Output range, inclusive: from the line containing "Testimonials (193, 2184)" to the line containing "[Close dialog]". Restate those lines from the data below word for word and only those.
═════ Data excerpts ═════
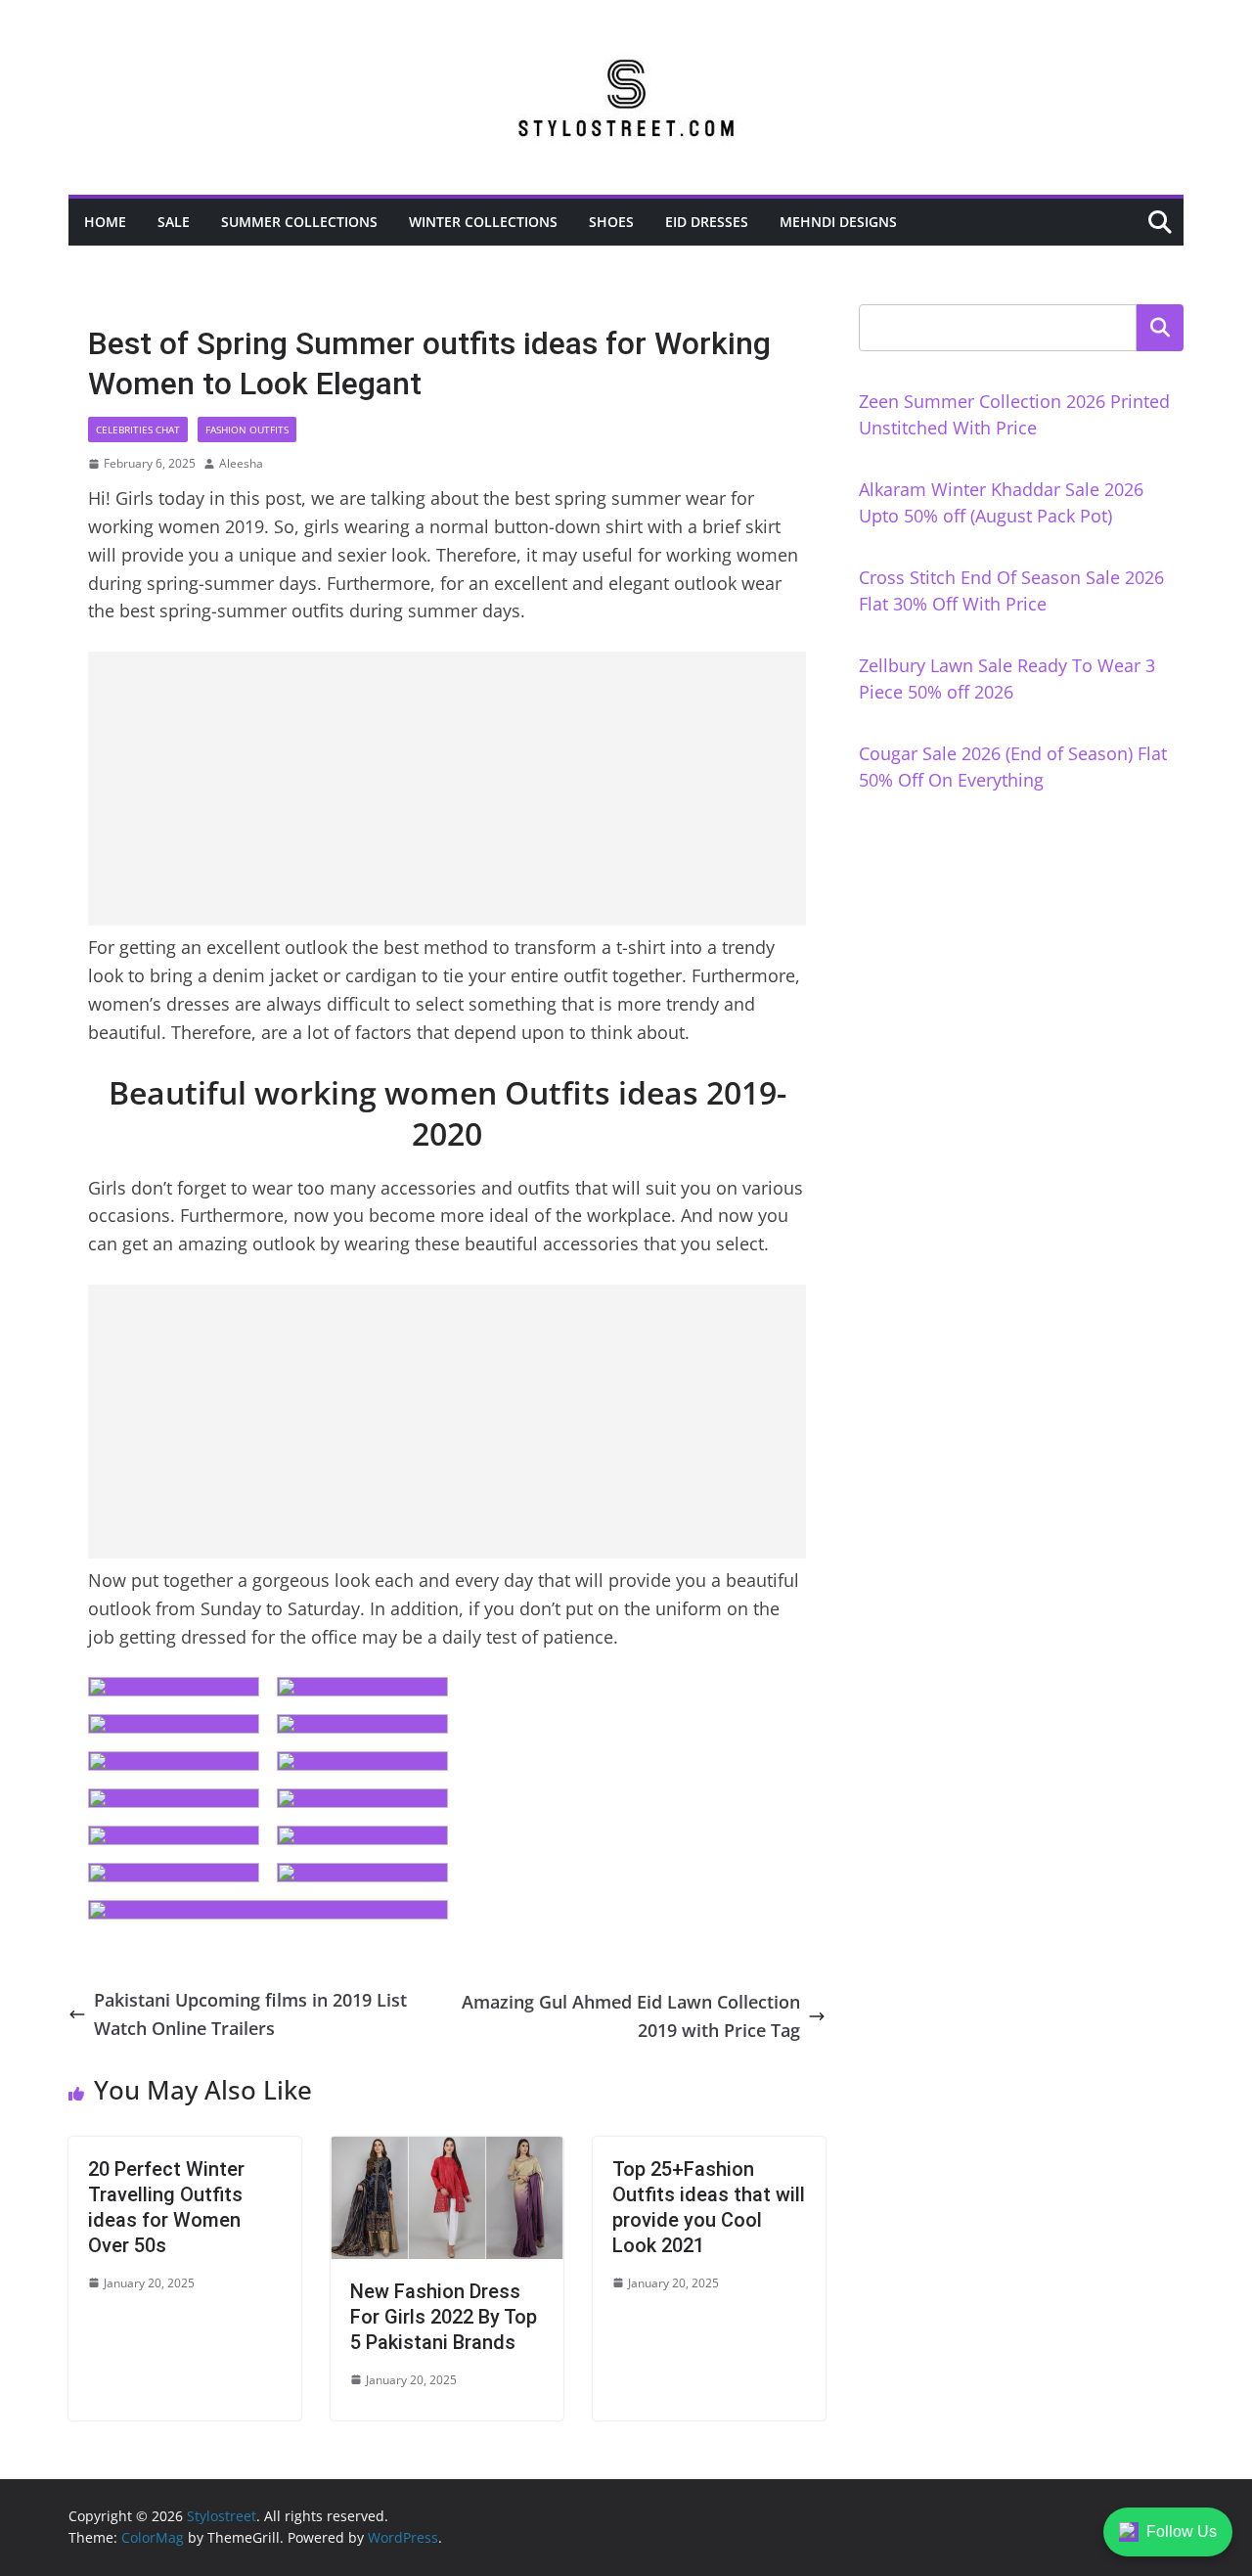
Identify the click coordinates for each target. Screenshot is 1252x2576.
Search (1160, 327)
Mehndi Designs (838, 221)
═════
═════ Data excerpts ═════
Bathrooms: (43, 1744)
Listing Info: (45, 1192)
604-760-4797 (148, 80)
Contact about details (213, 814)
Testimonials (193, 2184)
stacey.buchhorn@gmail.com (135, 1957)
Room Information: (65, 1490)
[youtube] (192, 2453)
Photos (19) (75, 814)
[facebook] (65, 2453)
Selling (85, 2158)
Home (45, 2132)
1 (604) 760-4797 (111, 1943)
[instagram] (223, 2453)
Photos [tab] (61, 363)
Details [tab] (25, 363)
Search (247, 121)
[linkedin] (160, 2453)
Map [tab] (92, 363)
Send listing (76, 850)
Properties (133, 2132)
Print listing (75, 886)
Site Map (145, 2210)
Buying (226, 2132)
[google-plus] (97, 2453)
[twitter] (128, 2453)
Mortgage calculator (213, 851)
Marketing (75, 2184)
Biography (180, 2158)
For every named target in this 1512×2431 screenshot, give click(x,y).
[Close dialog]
═════
═════ Data excerpts ═════
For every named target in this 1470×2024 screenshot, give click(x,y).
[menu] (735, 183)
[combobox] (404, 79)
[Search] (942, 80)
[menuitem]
═════
§ **Written response**
Testimonials (193, 2184)
stacey.buchhorn@gmail.com (135, 1957)
Room Information: (65, 1490)
[youtube] (192, 2453)
Photos (19) (75, 814)
[facebook] (65, 2453)
Selling (85, 2158)
Home (45, 2132)
1 (604) 760-4797 (111, 1943)
[instagram] (223, 2453)
Photos [tab] (61, 363)
Details [tab] (25, 363)
Search (247, 121)
[linkedin] (160, 2453)
Map [tab] (92, 363)
Send listing (76, 850)
Properties (133, 2132)
Print listing (75, 886)
Site Map (145, 2210)
Buying (226, 2132)
[google-plus] (97, 2453)
[twitter] (128, 2453)
Mortgage calculator (213, 851)
Marketing (75, 2184)
Biography (180, 2158)
For every named target in this 1512×2431 screenshot, give click(x,y).
[Close dialog]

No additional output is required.